Anayasa Mahkemesi kararlarının, hukukun da askıya çıkarıldığı ülkemizde mevcut sistem içerisinde daha birçok sıkıntının yaşanacağı aşikâr. Hukuk ayaklar altındadır.

Yasaya aykırı mühürsüz zarfları geçerli sayan İstanbul Belediye Başkanlığı seçimlerini haksız, gerekçesiz kararla iptal eden, her seçim öncesi oy pusulasında partilerin yerlerini belirmeyen kurada, iktidar partisi, onlarca seçimde otuzdan fazla parti içinden 1. Sıraya koyan, dahası da var da neyse (YSK) ne amaçlıdır.

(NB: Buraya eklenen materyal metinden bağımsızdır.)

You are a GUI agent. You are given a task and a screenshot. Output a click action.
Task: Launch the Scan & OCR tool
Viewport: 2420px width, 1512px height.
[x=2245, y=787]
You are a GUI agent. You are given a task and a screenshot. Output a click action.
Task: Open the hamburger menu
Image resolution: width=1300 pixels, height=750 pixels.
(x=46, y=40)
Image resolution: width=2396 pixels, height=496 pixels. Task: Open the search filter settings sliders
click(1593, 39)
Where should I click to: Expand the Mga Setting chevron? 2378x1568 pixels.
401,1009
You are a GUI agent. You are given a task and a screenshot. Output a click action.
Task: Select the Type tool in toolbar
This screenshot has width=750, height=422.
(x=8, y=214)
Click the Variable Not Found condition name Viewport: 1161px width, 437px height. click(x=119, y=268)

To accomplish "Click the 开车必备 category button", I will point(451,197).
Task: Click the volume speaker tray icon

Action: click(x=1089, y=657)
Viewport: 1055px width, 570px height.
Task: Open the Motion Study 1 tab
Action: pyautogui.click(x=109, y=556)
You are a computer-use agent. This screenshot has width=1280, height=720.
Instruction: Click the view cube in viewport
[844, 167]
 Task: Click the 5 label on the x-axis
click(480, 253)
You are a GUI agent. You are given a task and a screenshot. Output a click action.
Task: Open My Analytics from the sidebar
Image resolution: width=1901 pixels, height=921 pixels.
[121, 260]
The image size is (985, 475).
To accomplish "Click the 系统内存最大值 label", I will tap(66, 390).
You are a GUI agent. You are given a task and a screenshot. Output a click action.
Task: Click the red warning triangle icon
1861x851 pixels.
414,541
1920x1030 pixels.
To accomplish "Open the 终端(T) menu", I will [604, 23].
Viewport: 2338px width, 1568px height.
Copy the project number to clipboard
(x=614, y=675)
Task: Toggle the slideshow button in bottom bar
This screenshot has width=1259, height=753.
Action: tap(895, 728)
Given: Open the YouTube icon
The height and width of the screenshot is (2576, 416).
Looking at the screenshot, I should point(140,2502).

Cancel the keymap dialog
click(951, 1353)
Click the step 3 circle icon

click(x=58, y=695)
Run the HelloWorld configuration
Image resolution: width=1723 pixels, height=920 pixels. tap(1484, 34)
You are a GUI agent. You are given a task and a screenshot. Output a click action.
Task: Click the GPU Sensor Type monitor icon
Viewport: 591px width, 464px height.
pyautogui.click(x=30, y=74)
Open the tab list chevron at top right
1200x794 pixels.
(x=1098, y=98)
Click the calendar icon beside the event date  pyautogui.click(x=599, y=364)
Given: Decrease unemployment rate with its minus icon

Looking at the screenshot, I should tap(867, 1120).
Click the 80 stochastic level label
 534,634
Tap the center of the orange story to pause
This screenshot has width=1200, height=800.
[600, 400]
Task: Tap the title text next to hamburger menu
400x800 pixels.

Ülkemizi 22 senedir tek başına yönetip bugün seçim önü, kentsel dönüşüm dahil birçok konuda hiçbir başarı göstermeyenlerin hiç sorumlulukları yokmuş gibi davranmaları da ayrı bir konu. Hani açıklamıştık. “İSTANBUL’A BİZ DE İHANET ETTİK.” diyenlerin, İstanbul sevdası seçime kadardır.

Devletin bütün imkanlarının kullanıldığı, TV kanallarının % 98’inin iktidar borazanı haline getirildiği gerçeği de asla unutulmayacaktır.

Hele hele Kanal İstanbul için kendini fedaya çalışanların, bugün seçim önü Kanal İstanbul’u programlarına almayışları, samimiyetsizliğin beyanadır.

Hayatının 40 yılını Belediyecilikle geçirmiş biri olarak, millete yaşatılanları üzüntüyle takip ediyorum. Aldatılmak en kötü bir durumdur.

Cenab-ı Allah milletimize yardımcı olsun. Dileğimiz budur.